WHAT YOU WILL DO — Rewrite all of the lines below, requests included, and shift every coordinate in the answers by adding 117 to each number. Leave the pictures out.

-=-=-=-=-

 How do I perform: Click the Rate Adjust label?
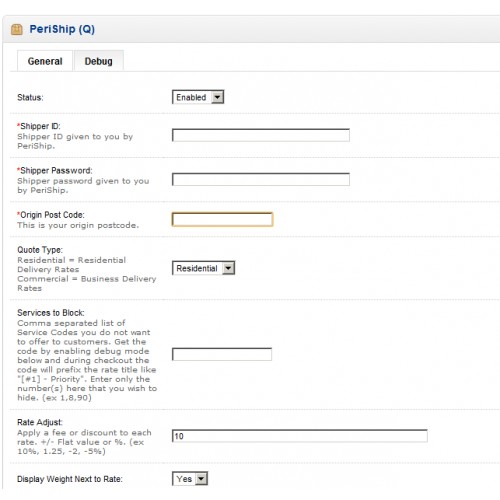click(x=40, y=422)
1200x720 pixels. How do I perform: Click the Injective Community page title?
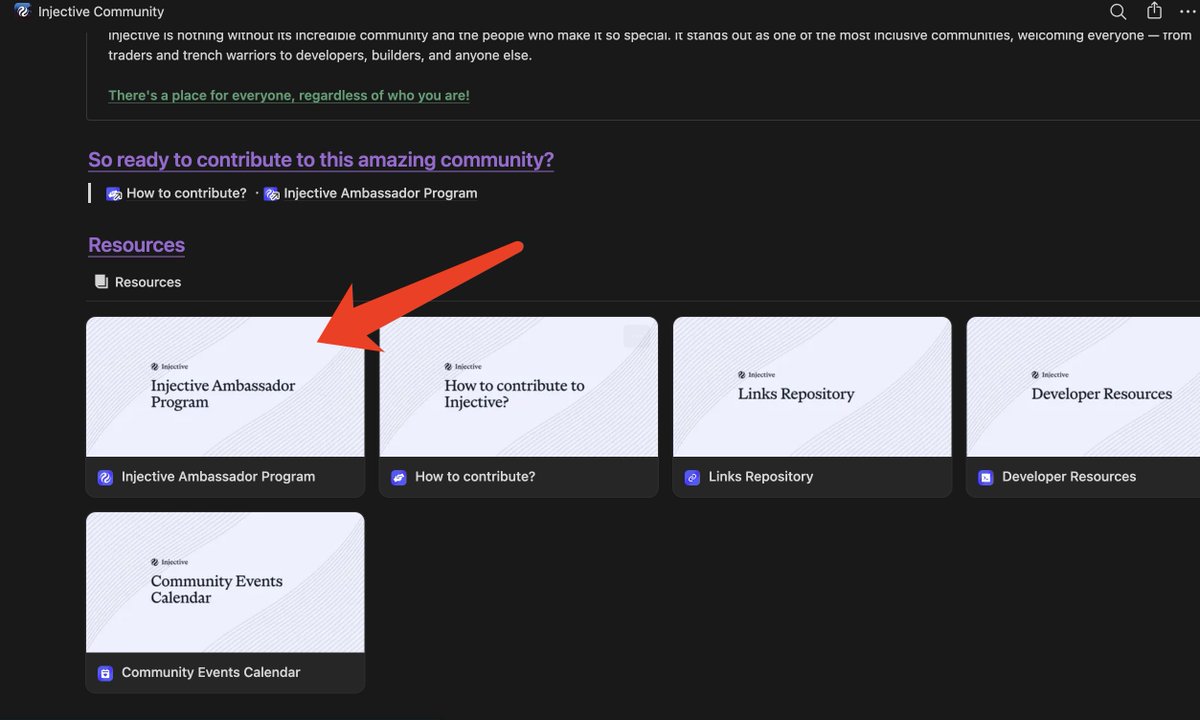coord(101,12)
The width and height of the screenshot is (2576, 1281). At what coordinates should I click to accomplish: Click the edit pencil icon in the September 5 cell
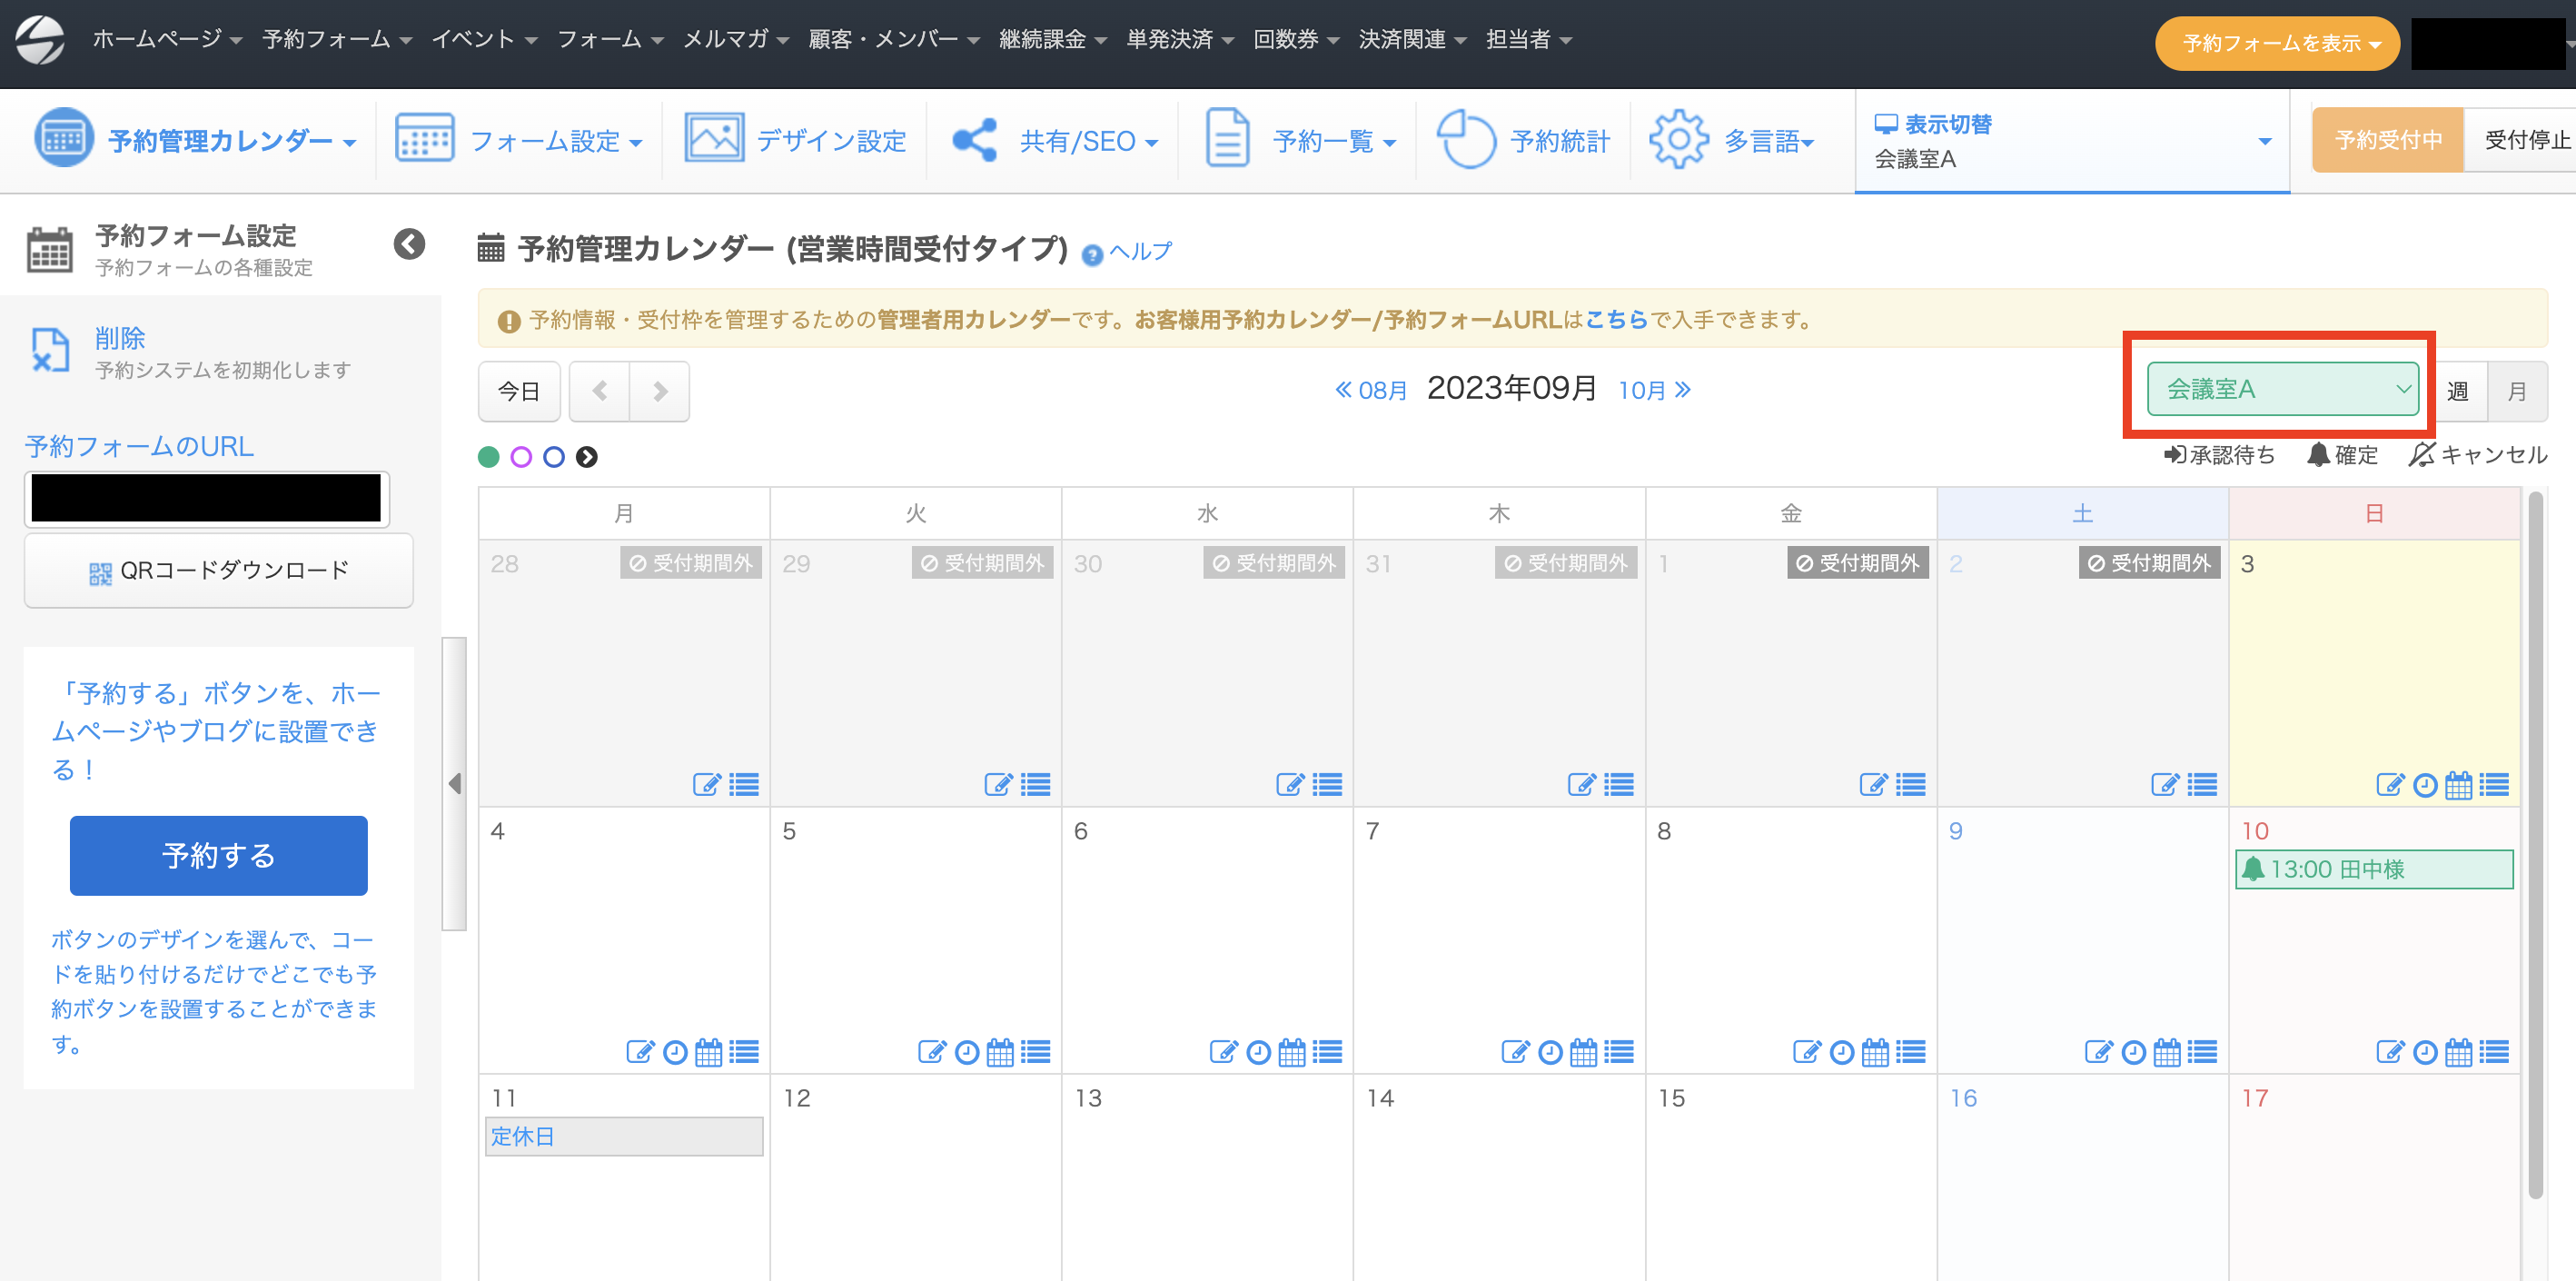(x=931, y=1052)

-=-=-=-=-

RESPONSE —
 How do I perform: Click the Rate Adjust label?
click(x=157, y=539)
1200x720 pixels. How do I perform: Click the Injective Community page title?
coord(218,129)
The width and height of the screenshot is (2576, 1281). At what coordinates should I click to accomplish: Click the edit pencil icon in the September 5 cell
(x=1048, y=1169)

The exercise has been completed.